Russia is our neighbour. This cannot be denied. One does not choose their neighbours. Unfortunately such is the case. You even have to make friends with your neighbours. We hear this sort of statement quite frequently. Just that this neighbour of ours is more like a cormorant rather than a peace dove. Though perhaps that’s an insult against cormorants. And beneath this friendship we usually have calls to back down to Russia.

Today it is fairly clear that many do not even have a minimal understanding on what is going on in Russia. And when the claim that a municipality does not have State Security Department (VSD) qualification staff and does not know how to act in certain situations is used as an argument, it is hard to tell whether we should laugh or cry after all. And we should all take responsibility for failing to see what is happening right beneath our noses. It is incomprehensible how today we can have such a situation that the municipalities do not receive sufficient consultations and whoever brings children to Russia.

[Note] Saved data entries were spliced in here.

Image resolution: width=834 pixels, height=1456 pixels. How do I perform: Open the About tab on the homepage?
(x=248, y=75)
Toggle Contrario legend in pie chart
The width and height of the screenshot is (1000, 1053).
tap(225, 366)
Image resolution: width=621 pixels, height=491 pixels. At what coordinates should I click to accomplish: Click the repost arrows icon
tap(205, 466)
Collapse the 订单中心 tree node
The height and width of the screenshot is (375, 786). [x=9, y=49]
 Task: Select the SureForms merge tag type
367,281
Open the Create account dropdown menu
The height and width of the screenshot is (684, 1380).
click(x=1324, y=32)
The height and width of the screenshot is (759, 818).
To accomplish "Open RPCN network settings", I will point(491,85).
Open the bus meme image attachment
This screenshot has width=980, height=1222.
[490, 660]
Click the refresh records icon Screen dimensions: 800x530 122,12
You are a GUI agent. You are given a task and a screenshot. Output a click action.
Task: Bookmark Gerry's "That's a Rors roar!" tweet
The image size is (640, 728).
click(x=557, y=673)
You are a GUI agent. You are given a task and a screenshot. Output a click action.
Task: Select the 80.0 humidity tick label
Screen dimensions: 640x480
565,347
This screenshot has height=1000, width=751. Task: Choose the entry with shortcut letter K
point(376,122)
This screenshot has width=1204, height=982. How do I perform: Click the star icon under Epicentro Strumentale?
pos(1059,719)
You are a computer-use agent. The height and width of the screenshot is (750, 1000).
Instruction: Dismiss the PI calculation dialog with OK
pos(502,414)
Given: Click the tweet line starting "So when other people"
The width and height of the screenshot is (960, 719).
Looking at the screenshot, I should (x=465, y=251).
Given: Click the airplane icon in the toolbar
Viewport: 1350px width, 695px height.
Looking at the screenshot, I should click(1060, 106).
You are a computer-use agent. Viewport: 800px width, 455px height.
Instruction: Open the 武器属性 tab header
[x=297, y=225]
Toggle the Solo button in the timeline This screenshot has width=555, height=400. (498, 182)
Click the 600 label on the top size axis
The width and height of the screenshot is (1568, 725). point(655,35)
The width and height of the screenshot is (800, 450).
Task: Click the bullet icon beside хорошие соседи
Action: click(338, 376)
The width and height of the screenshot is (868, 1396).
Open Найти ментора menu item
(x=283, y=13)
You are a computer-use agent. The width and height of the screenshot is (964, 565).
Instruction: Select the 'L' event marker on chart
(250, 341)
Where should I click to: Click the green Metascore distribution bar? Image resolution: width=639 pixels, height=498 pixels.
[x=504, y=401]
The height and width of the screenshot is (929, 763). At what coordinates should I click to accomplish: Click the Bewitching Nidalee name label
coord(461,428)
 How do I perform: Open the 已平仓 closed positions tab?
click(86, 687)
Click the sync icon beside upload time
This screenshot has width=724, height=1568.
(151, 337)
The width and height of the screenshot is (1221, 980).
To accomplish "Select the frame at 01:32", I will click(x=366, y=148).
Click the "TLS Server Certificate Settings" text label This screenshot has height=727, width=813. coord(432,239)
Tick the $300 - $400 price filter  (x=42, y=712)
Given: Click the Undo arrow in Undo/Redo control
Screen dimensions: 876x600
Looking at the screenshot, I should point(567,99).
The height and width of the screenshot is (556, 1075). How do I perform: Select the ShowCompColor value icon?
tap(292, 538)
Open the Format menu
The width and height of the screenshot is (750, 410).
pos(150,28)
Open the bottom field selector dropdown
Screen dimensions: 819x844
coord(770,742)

But let us listen to what the children heard in the welcome speech upon arriving in Krasnogorsk. The city administration deputy head, as if from a Soviet cheat sheet, spoke, “From here begin warm neighbourly relations, strengthening youth diplomacy. […] Specifically you must learn to establish peaceful and warm relations between cities and nations.”

Druzhba narodov (Fraternity of Peoples – En.) A familiar phrase, no? It should sound quite pleasing, but experience dictates otherwise. And in Krasnogorsk the reaction over the scandal was fierce, as always. Talks of Rusophobia and that there were no occupations. Are there still those who doubt that there was no politics in those camps?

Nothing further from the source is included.